┌──
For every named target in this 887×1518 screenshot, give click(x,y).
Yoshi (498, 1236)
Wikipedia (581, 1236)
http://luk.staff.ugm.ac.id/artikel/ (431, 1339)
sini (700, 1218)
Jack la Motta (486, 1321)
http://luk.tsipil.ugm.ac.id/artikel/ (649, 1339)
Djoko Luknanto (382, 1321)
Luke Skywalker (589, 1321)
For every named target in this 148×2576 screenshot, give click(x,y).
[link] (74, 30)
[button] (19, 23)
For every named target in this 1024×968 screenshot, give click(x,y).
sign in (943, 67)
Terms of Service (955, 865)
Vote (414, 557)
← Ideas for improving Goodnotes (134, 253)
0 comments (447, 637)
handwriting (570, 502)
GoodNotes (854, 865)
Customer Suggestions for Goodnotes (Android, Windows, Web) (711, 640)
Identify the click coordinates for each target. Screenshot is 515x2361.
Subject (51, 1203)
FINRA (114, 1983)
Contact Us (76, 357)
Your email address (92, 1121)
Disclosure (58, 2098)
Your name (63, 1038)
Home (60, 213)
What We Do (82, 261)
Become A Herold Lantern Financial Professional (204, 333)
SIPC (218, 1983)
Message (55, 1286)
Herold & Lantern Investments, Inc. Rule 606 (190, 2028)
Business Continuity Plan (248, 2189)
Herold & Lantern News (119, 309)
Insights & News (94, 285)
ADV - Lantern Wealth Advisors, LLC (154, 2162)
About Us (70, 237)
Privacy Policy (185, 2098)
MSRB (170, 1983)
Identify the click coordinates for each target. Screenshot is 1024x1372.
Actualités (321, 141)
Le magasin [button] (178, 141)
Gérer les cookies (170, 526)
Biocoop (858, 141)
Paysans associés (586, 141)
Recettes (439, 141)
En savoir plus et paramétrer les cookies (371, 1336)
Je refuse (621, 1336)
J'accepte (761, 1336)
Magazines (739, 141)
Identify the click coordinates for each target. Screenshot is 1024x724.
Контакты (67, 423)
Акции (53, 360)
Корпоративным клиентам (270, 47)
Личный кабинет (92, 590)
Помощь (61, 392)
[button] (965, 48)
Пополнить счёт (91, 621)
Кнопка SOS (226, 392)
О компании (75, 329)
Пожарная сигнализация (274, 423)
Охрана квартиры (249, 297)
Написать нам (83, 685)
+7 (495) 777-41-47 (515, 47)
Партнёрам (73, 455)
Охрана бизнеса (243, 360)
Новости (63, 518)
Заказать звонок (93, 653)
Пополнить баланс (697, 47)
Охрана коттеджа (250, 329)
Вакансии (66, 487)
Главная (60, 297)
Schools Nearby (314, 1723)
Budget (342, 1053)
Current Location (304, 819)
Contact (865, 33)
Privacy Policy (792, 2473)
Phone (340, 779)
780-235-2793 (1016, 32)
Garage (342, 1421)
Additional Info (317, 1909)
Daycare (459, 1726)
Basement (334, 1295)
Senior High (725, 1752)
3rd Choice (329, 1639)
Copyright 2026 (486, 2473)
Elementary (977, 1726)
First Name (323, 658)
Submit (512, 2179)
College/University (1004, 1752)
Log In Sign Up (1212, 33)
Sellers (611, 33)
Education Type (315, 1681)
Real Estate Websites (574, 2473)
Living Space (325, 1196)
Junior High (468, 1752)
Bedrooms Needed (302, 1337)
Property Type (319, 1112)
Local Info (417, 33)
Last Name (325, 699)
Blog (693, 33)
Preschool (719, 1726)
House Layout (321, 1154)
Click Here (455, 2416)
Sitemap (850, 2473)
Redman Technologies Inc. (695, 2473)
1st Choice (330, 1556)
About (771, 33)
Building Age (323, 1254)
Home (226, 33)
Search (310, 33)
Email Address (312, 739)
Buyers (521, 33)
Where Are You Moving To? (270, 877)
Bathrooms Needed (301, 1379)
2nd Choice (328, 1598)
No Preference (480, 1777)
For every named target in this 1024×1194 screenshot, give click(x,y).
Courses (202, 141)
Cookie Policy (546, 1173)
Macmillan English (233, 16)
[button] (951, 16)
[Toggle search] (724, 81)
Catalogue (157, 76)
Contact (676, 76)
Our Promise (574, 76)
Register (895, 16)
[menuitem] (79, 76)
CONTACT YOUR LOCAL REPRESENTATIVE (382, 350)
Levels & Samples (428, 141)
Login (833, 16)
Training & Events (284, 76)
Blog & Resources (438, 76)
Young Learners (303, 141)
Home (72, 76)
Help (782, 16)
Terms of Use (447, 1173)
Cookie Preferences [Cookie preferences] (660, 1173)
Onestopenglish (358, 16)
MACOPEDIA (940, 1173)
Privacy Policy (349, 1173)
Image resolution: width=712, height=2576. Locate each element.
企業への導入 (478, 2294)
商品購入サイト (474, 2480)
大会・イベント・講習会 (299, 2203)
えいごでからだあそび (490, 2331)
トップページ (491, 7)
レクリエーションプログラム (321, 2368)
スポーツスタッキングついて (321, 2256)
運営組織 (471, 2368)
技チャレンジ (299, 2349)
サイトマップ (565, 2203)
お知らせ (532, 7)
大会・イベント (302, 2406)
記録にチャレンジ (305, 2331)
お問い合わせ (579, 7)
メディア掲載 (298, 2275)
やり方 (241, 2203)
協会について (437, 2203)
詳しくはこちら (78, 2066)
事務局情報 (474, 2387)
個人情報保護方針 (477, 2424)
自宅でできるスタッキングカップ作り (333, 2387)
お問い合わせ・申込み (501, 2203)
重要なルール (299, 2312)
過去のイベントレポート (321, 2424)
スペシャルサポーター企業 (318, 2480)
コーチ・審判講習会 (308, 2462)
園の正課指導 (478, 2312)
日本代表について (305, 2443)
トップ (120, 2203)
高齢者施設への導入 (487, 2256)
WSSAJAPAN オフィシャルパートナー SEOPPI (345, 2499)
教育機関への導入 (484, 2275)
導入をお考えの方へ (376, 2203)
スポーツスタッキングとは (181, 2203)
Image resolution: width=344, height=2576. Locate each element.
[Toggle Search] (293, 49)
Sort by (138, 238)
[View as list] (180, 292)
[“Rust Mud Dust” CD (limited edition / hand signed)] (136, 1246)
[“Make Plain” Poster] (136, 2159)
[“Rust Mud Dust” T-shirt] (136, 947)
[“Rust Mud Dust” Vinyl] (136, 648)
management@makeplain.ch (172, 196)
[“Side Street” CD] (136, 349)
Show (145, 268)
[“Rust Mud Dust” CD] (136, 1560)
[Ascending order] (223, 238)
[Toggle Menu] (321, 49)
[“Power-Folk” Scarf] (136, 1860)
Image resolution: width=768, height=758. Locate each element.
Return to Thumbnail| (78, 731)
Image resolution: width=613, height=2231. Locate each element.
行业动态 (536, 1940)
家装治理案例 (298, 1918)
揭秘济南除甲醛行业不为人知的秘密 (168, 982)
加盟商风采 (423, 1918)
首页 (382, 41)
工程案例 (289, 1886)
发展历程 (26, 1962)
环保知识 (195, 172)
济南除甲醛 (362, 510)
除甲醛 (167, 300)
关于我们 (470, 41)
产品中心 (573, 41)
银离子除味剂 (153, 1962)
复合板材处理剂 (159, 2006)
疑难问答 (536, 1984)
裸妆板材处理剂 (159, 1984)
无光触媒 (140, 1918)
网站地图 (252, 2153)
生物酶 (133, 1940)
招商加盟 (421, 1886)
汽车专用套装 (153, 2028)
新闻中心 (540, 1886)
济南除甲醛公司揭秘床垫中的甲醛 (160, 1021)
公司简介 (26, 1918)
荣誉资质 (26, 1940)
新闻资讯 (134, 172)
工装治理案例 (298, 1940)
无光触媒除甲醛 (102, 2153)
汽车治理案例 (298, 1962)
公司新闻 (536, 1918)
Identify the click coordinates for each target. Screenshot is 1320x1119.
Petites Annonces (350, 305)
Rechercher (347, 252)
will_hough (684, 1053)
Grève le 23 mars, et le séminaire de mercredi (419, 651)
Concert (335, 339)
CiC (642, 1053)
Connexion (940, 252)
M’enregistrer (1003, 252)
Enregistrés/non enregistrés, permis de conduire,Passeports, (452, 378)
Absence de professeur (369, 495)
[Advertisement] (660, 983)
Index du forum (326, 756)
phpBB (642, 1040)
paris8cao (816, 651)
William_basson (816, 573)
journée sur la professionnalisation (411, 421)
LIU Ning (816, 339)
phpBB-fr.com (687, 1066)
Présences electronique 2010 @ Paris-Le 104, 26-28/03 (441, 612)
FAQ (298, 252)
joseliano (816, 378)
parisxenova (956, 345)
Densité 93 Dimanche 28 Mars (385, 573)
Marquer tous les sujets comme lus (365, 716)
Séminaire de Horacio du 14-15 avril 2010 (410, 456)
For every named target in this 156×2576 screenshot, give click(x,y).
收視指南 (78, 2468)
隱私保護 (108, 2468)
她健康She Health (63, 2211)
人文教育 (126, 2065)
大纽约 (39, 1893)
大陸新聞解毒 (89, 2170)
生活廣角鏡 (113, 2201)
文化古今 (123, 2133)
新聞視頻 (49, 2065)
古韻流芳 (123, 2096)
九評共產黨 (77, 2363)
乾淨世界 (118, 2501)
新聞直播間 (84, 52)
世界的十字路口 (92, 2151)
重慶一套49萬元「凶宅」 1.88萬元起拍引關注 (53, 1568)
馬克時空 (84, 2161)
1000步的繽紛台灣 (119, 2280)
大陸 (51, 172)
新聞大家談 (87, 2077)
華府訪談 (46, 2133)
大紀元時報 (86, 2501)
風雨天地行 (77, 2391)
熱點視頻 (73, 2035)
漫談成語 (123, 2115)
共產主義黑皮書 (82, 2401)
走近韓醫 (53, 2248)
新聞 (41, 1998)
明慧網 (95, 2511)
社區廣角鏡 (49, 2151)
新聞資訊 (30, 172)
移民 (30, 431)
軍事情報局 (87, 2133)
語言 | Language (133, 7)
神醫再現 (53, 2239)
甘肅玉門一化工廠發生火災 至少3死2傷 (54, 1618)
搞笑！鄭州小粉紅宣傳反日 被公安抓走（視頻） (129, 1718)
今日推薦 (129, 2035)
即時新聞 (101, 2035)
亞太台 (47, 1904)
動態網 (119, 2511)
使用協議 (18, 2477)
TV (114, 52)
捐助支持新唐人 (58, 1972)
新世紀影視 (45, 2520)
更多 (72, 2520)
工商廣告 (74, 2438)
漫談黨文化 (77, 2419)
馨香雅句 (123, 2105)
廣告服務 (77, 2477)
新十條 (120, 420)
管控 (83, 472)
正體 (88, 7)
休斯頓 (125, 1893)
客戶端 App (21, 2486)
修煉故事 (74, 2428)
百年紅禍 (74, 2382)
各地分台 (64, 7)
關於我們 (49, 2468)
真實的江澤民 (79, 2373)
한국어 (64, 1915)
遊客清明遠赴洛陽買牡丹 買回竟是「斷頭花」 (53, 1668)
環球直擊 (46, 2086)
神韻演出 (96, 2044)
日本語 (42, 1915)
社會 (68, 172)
└──
● **JOB**:
Copy out the data word for word, from its first line through the line that contains "Vote (414, 557)", including both of those lines.

● **RESULT**:
For every named target in this 887×1518 screenshot, give click(x,y).
Yoshi (498, 1236)
Wikipedia (581, 1236)
http://luk.staff.ugm.ac.id/artikel/ (431, 1339)
sini (700, 1218)
Jack la Motta (486, 1321)
http://luk.tsipil.ugm.ac.id/artikel/ (649, 1339)
Djoko Luknanto (382, 1321)
Luke Skywalker (589, 1321)
For every named target in this 148×2576 screenshot, give click(x,y).
[link] (74, 30)
[button] (19, 23)
For every named target in this 1024×968 screenshot, give click(x,y).
sign in (943, 67)
Terms of Service (955, 865)
Vote (414, 557)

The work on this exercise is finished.